What’s the news: The AMA and 110 other organizations representing hundreds of thousands of American physicians are urging Congress to refine surprise billing legislation to ensure the final version targeting unanticipated out-of-network care “represents a fair, market-based approach that treats all stakeholders equally while protecting patient access to care.”
Why it matters for patients and physicians: There are instances when unanticipated coverage gaps happen “and patients unknowingly or without a choice receive care from an out-of-network physician or other provider.”
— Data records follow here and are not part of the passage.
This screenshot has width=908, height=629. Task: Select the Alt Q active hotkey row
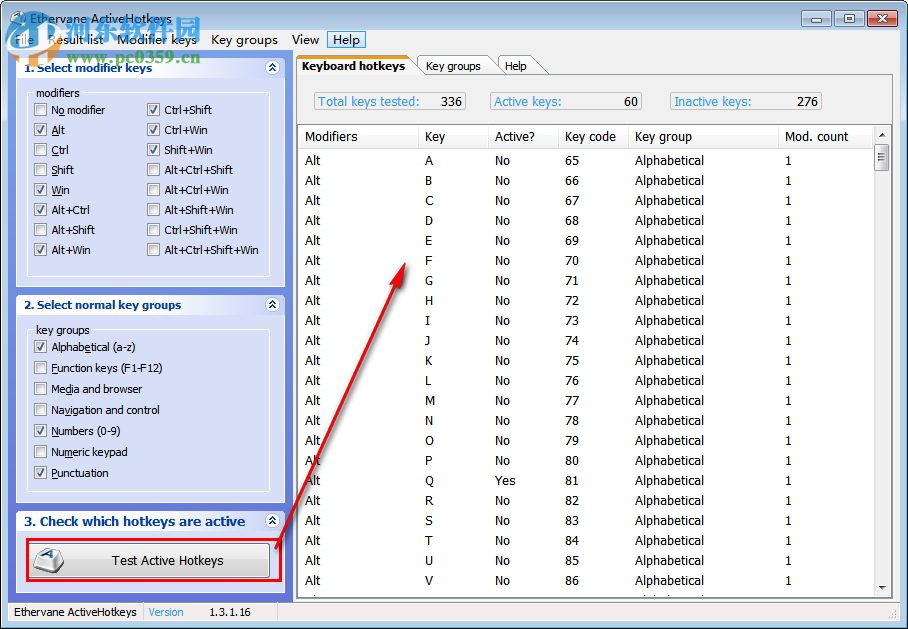click(505, 480)
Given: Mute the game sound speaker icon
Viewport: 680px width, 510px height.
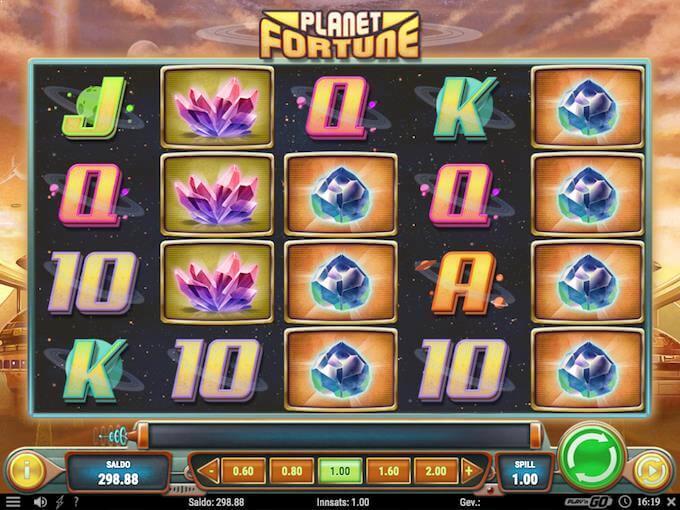Looking at the screenshot, I should pyautogui.click(x=40, y=502).

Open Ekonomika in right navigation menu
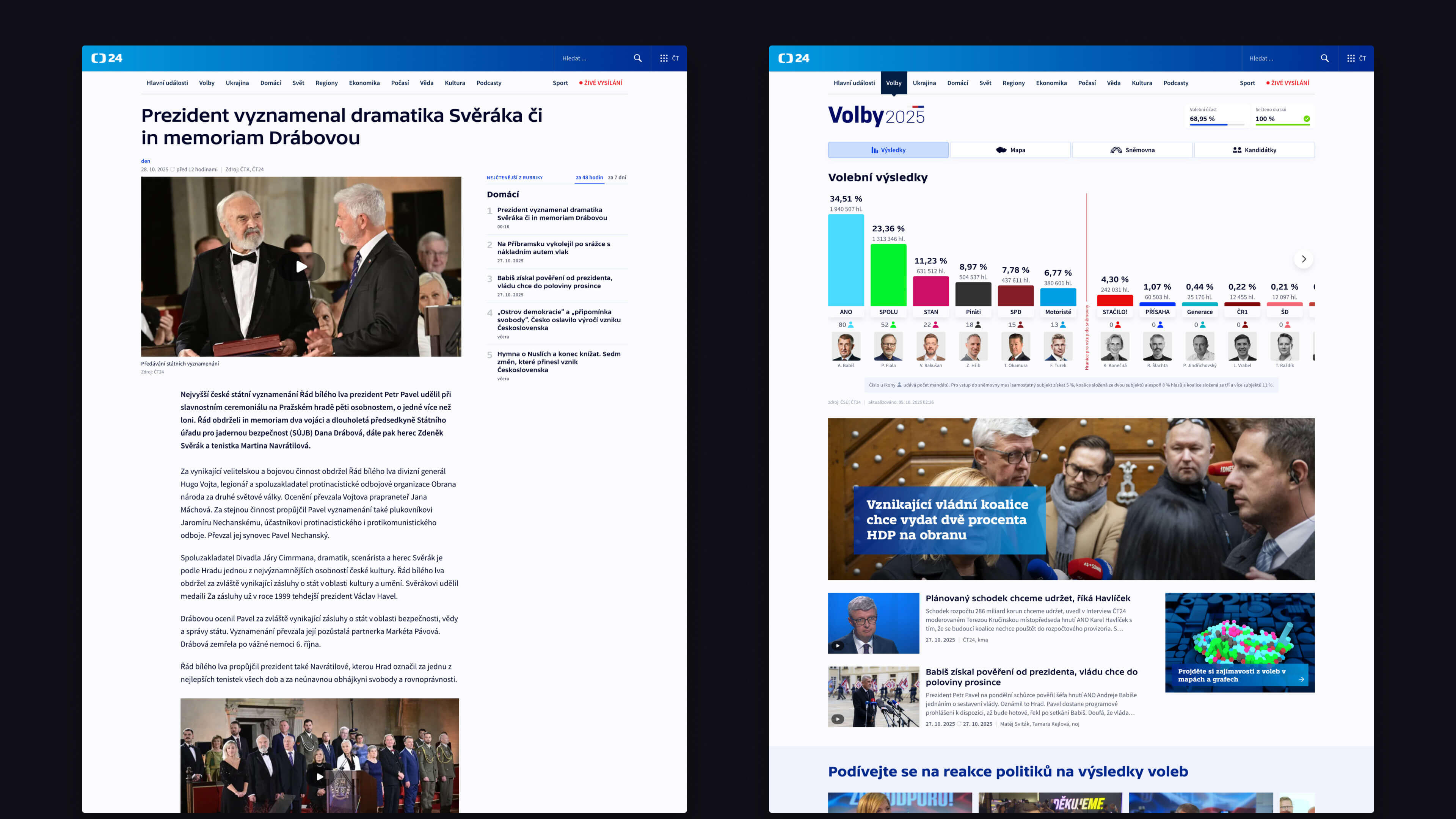[x=1051, y=83]
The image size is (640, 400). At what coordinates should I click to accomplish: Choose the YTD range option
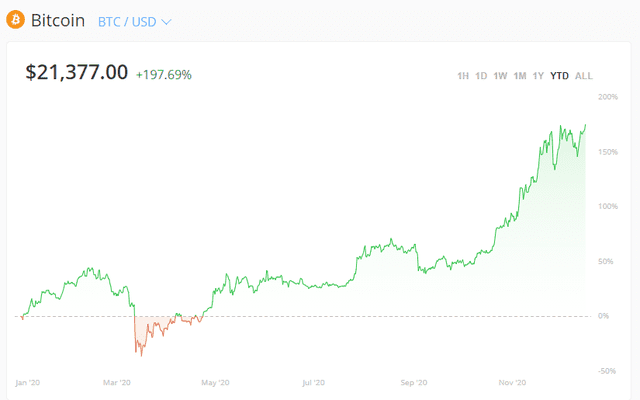[559, 76]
In those cases, the physicians’ letter says, “patients should be held harmless for any costs above their in-network cost-sharing, and their cost-sharing should count toward deductibles and out-of-pocket maximums. Patients should be completely removed from any subsequent payment disputes between their health insurance company and an out-of-network provider when they experience an unanticipated coverage gap,” says the letter, sent Oct. 16 to congressional leaders and broadly shared with members of the U.S. House and Senate.
However, “rate-setting provisions in current bills further shift marketplace leverage to health insurers at the expense of providers.” That “will likely lead to access problems for patients seeking hospital-based care from on-call specialists, as well as precipitate staffing shortages in rural areas and other underserved communities.”
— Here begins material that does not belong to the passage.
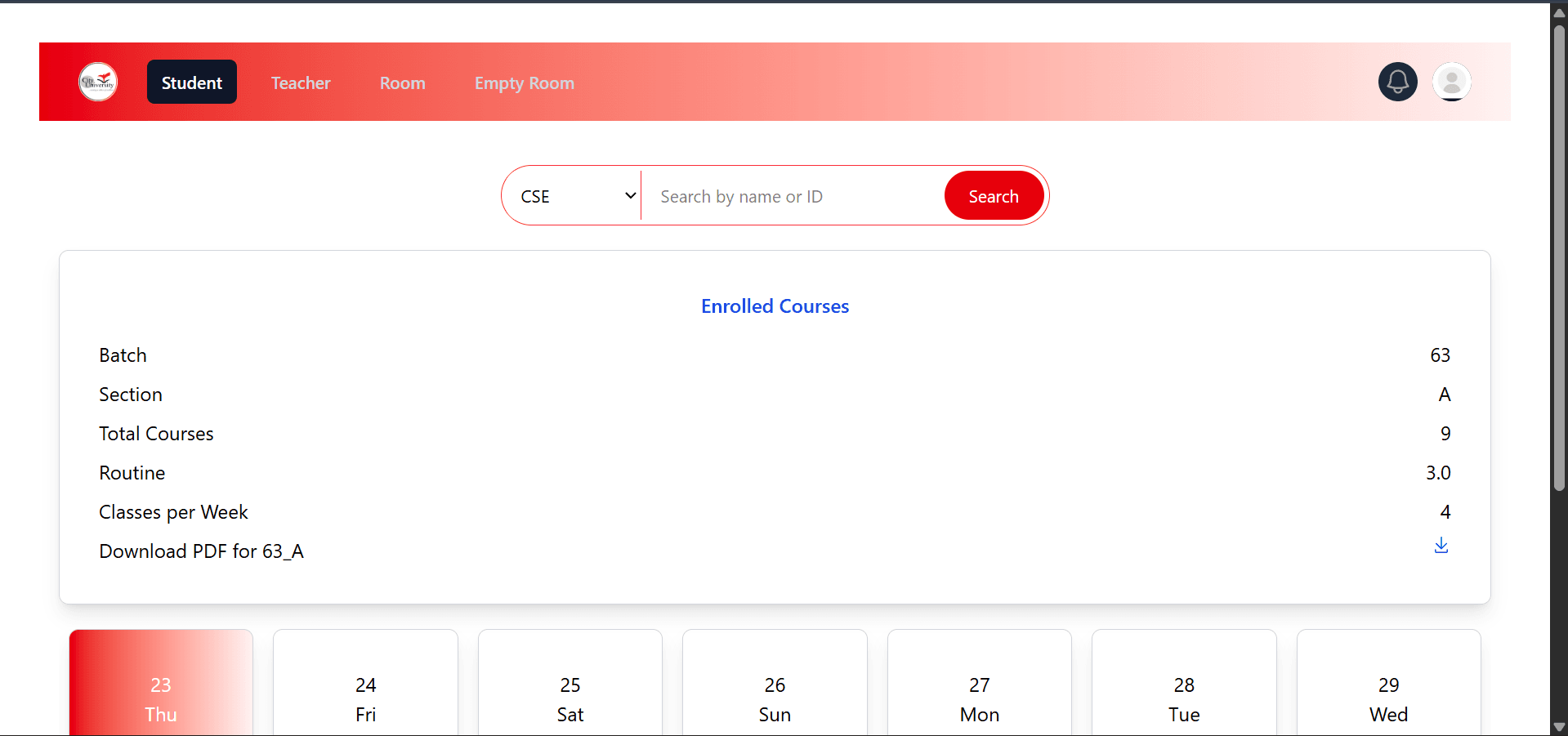The image size is (1568, 736).
Task: Open the Empty Room tab
Action: click(x=524, y=83)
More than 80% of the budgetary impact of the rate-setting mechanism in the “Lower Health Care Costs Act” (S. 1895) “would arise from changes to in-network payment rates,” according to the analysis conducted by the Congressional Budget Office, which reached a similar conclusion regarding another bill, the “No Surprises Act” (H.R. 2328).
The end result? “In-network providers who have not contributed to the problem will bear the impact of the rate-setting scheme,” says the letter sent by the AMA and the other physician organizations.
Physicians point to the success that New York state has had with a law mandating an independent dispute-resolution (IDR) process to deal with medical bills arising from unanticipated out-of-network care. New York patients have saved $400 million-plus on emergency care alone and out-of-network billing has fallen 34% since 2015, according to New York State Department of Financial Services Supervisor Linda Lacewell.
What’s next: The AMA and the other physician organizations signing onto the letter recommend specific fixes to the “No Surprises Act” to:
- Lower the $1,250 threshold to trigger an appeals process.
- Allow for IDR batching of claims involving identical plans and providers, and the same or similar procedures that happen within a reasonable time frame.
- Change the initial payment to reflect a commercially reasonable rate based on actual local charges determined through an independent claims database.
- Establish measurable and enforceable network adequacy requirements.
Congress is expected to act in the coming months.